The main difference between life pre-float and post-float, Feehan adds, is that the firm now has extra disclosure requirements and its decision-making is more transparent – the work of a five-member board, which includes three executive directors and two independent non-executive directors. Over time, though, he adds tellingly, the board will evolve into a majority of independent directors.
As well as the threat to independence, the other point worth noting is that, although Slater’s IPO has furnished dizzyingly quick results, the float was by no means something the firm undertook casually.
Rather it was the result of years of planning and consultation and an exhaustive management review, which took place some five years earlier, during which time the firm considered both traditional funding options such as bank borrowing and partner funding and talks with private equity funds.

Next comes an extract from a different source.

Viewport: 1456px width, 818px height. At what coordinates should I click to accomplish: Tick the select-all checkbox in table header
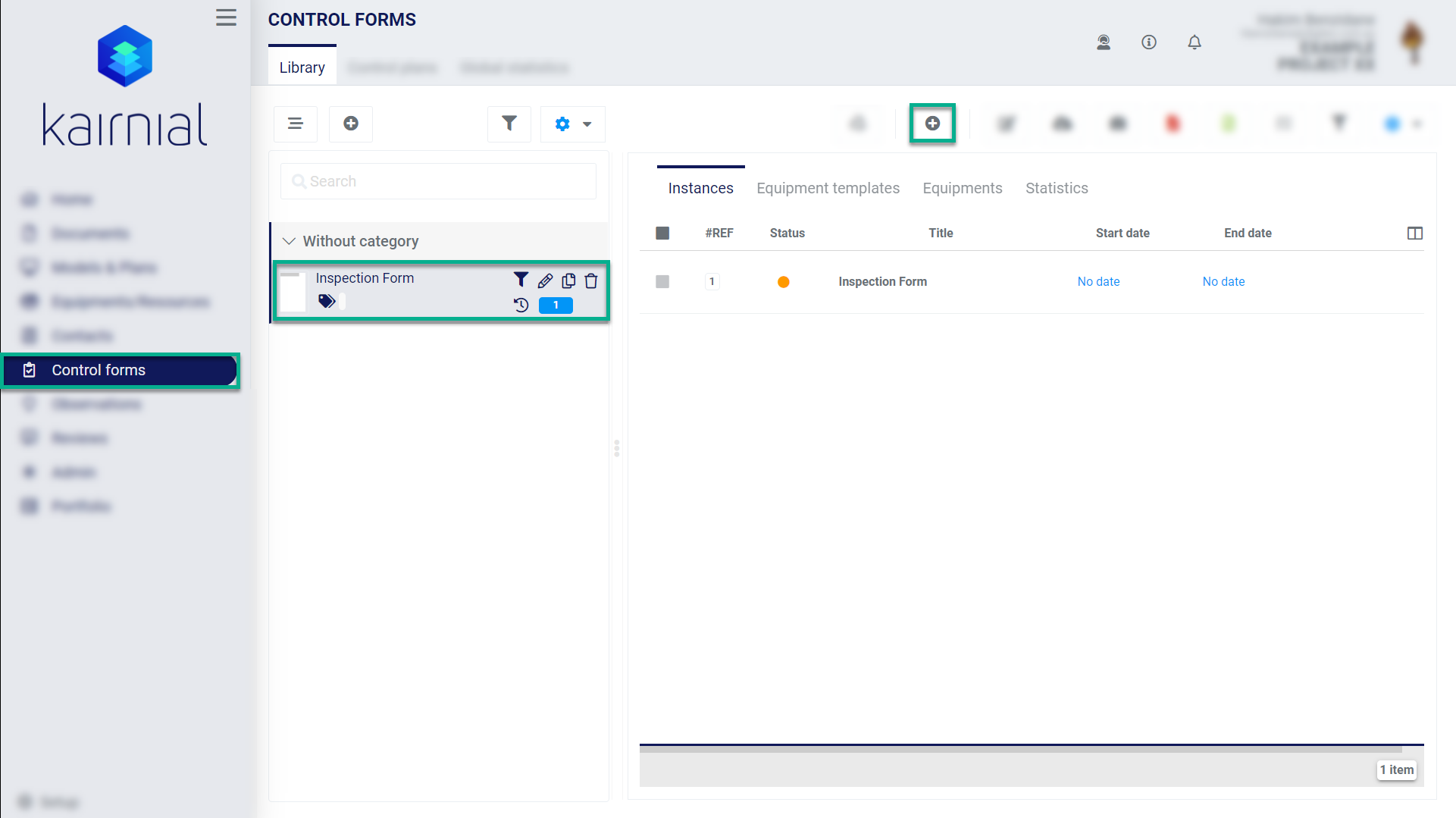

With the decision finally made, Slater & Gordon Ltd issued 35 million shares at A$1 (47p) each, which rose in price to A$1.40 (66p) by the close of play that day and reached a high of A$1.97 (93p) within weeks.
Feehan argues that “any firm that has a sustainable business model, has the management capacity to deal with the demands of being publicly listed, isn’t frightened by transparency and has a call for capital” could do the same. But that still sounds like a lot of ifs.